● **Exercise instructions**:
Lines from the one containing "Given: Click the 60-90 days cell" through the last line of the data are to be returned exactly, both ends included, minus any pictures.

Content starts

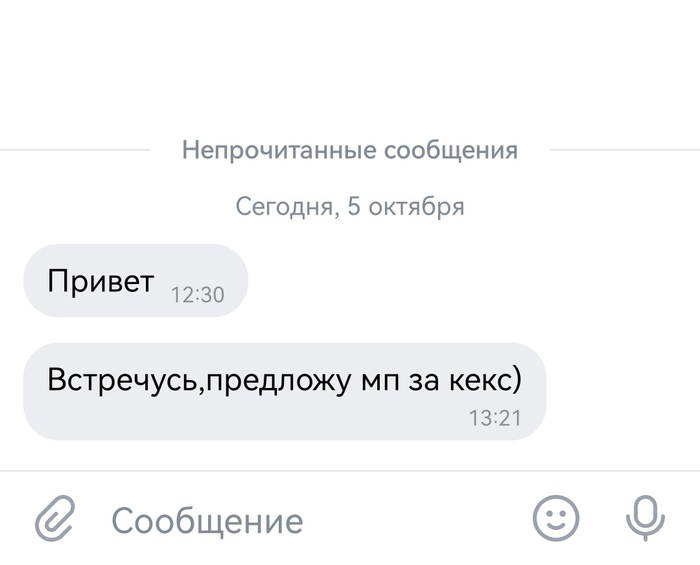This screenshot has height=565, width=700.
Task: Focus the "Сообщение" text input field
Action: click(300, 520)
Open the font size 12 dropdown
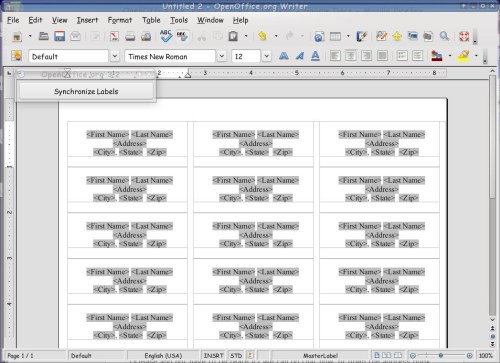Image resolution: width=500 pixels, height=363 pixels. point(267,56)
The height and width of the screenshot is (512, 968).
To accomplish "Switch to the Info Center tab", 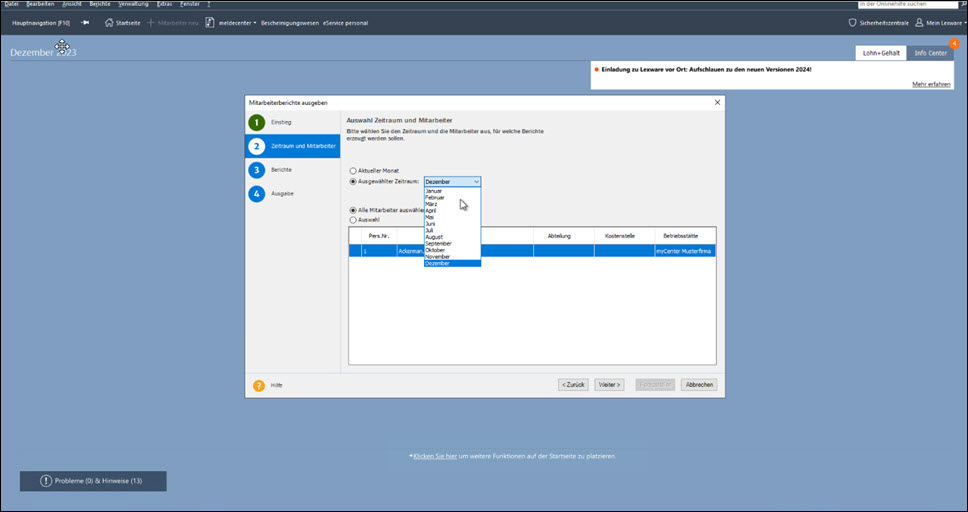I will pyautogui.click(x=930, y=52).
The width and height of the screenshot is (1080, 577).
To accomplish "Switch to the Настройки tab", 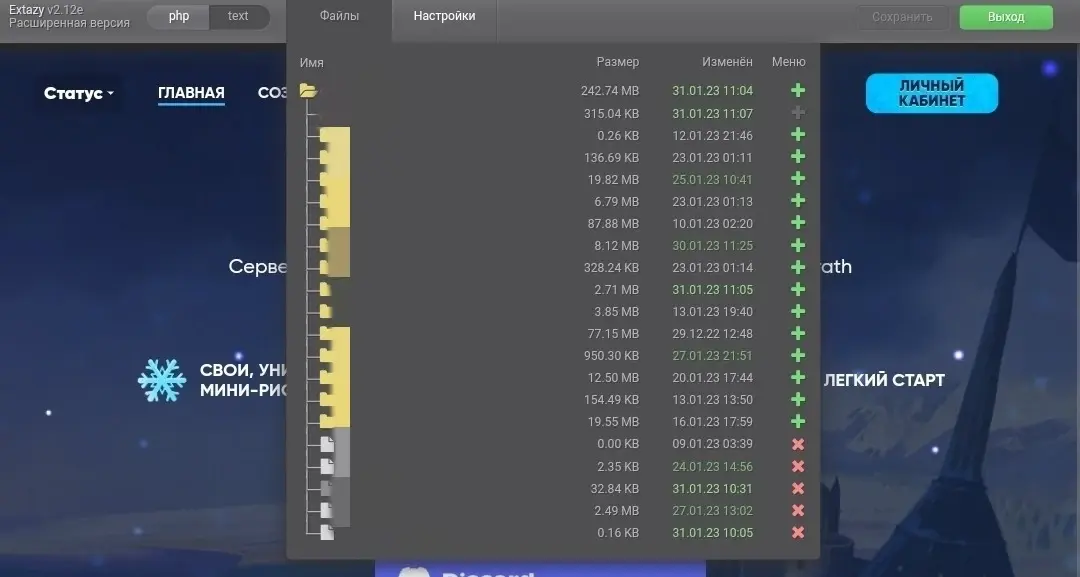I will point(444,17).
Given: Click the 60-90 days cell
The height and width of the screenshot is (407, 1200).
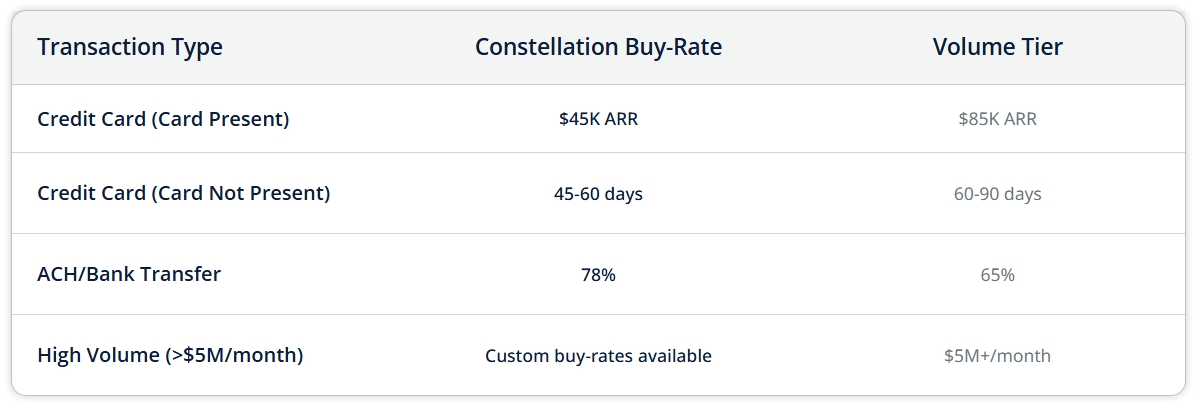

Content ends

● **Written response**:
Given: Click the 60-90 days cell
The height and width of the screenshot is (407, 1200).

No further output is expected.